→ **Your goal**
Starting at the line that contains "Task: Hide track V3 with eye toggle", write out every line through the last one in the records below, word for word. Leave out any pictures.

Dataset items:
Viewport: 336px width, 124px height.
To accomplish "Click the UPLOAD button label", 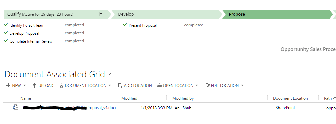I will coord(46,86).
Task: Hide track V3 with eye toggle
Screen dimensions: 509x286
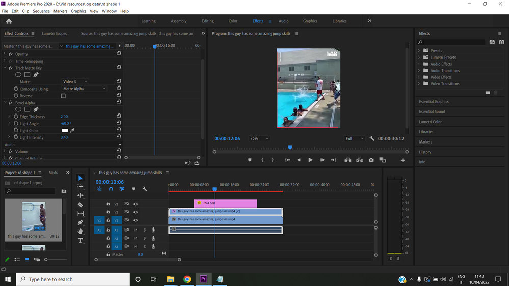Action: pyautogui.click(x=136, y=204)
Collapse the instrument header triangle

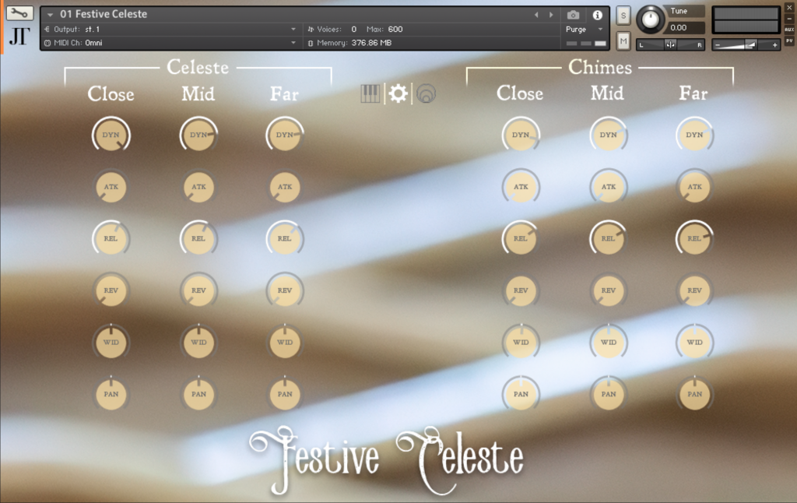[x=51, y=15]
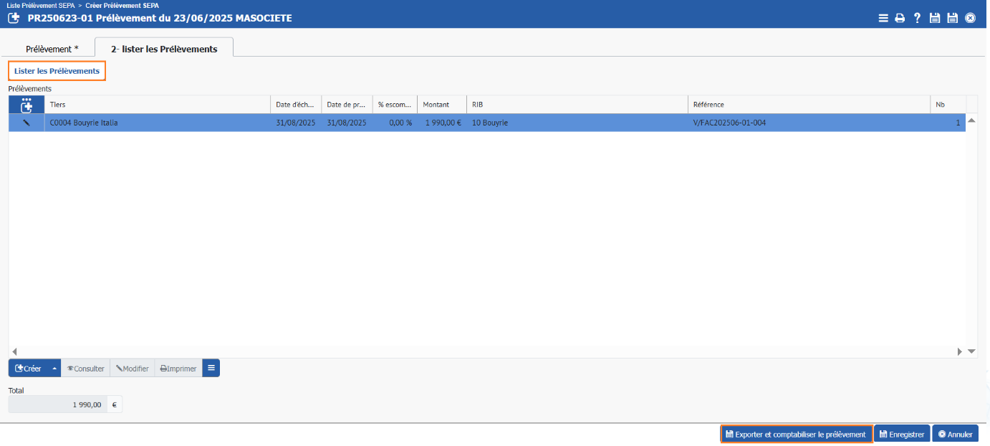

→ **Reply**
Task: Hide track V3 with eye toggle
Screen dimensions: 509x286
Action: pyautogui.click(x=136, y=204)
Collapse the instrument header triangle

[x=51, y=15]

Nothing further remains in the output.